Typically weapons purchased from the bulk chains (AWMA, Tiger Claw, Century, et al) are going to be of inferior quality, and shoddy construction.  Most of the wood or rattan is stored in warehouses that do not have decent thermal control, and the humidity conditions are unsuitable for long term storage.  

Better to buy one good bo, than several inferior ones.  

Carol offered some good advice, that if your sensei believes that your system is best performed with a rattan bo, then ask him to order one for you.  

Otherwise, you may want to look a nice hardwood bo.  For economy purposes, hickory wood is pretty tough to beat, since it combines all of the qualities of durability, resilience, flexibility, and a relatively low price.  

Just as an example:

http://www.woodenswords.com/AMA/staves_ama.htm

The 1" diameter bo would be plenty strong.  

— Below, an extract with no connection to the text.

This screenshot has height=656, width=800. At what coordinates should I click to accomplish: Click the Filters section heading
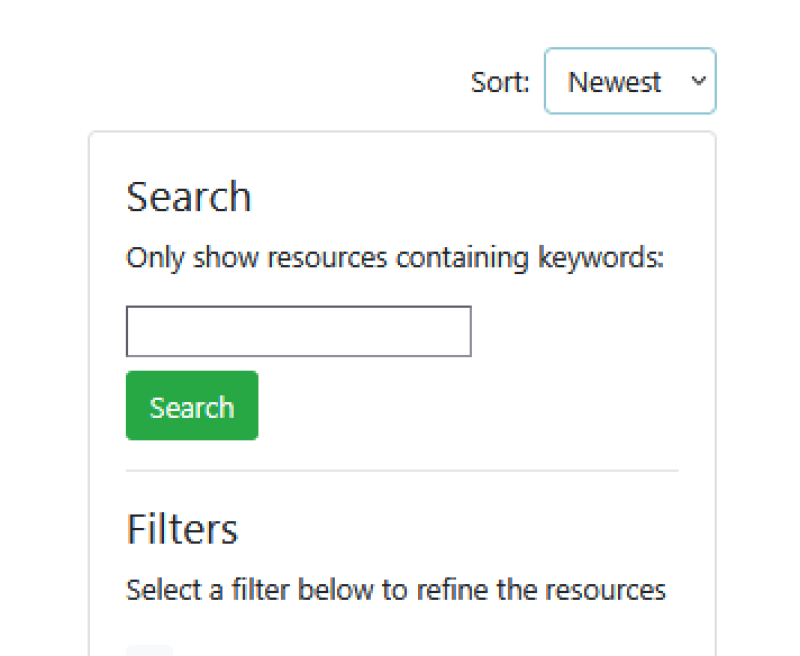pos(182,529)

There are other woods that are fantastic for bo's, but as expected, you're going to pay more for them.


----------



## chinto (Apr 4, 2009)

hmm i have a "banger bo" used for kumite and such. its a cheep one that my sensei had had for a few years. bought it for like $20 from him. sanded it, soaked it in some linsead oil and a bit of turpantine, and its wonderful. 

If i had to use one in combat, I would grab my Shureido bo. cost about $100 but the feel is night and day.  so you do get what you pay for. 


THAT SAID,  THIS IS WHAT YOU DO to the cheep bo you have! 

1. sand it smooth  with 80 and 100 and 150  or 225 grit sand paper and get the finish off it! its provably laquer or varithain kinda stuff. the 80 grit does that and then go up till its smooth!

2: either rub a bunch of linseed oil into it, 6 coats as thick as you can let soak in for 15 min and then wipe off.  Or soak it in a peice of PVC pipe with a cap glued on one end and screwed on the other end. Use about 80 to 90% linseed oil to the rest of turpentine in the pipe if you soak it.  If you do the pipe soak, do it for about 3 hours to 6 hours, wipe the bo clean and keep wiping it ever 20 min till it stops weeping if it is indeed doing that. 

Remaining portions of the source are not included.